“The first sheriff in what became the State of Indiana, John Small (1768 – 1821), was not only a militia captain, tavern-keeper and territorial legislator; he was also a master artist and craftsman, particularly as a gunsmith,” grouseland.wordpress.com reports. “House Bill 1283 in the Indiana General Assembly…designated [Small’s] ‘Grouseland Rifle’ as the official rifle of Indiana. The man behind the legislation, State Senator John Waterman (R-Shelburn) had this to say about that . . .
“What makes this story particularly interesting, and why I believe the Grouseland Rifle is worthy of being named the Indiana State Rifle, is because John Small was also commissioned by William Henry Harrison to design the Seal of the Indiana Territory – which later became the Indiana State Seal.”
Waterman continues, “We do not know if this rifle was carried in a famed frontier battle, but it most certainly provided food and protection to a pioneer family of early Indiana. This rifle and its maker are both integral parts of Indiana history and as such, the rifle is worthy of its designation as the Indiana State Rifle.”

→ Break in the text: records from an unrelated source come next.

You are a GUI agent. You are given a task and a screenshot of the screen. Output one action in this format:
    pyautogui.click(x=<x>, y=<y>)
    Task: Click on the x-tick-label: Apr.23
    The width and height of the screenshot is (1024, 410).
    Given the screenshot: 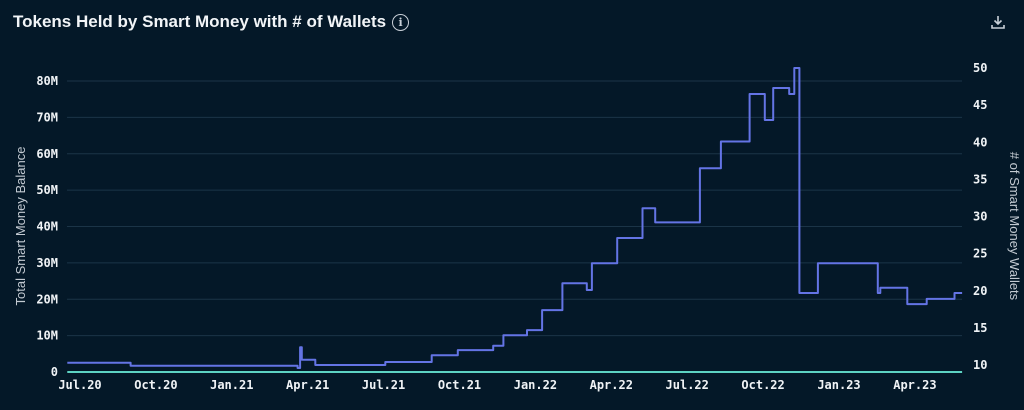 What is the action you would take?
    pyautogui.click(x=914, y=385)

Poetically enough, Small became known as “the Paul Revere of the frontier.” grouseland.wordpress.com offers a look at the the man, the myth and the firearm that’ve earned their place in Hoosier history. The historic Grouseland gun’s accolades are a far cry from Tennessee’s decision to designate the ever-so-modern (if entirely useful) Barrett .50-cal their state gun. Just sayin’.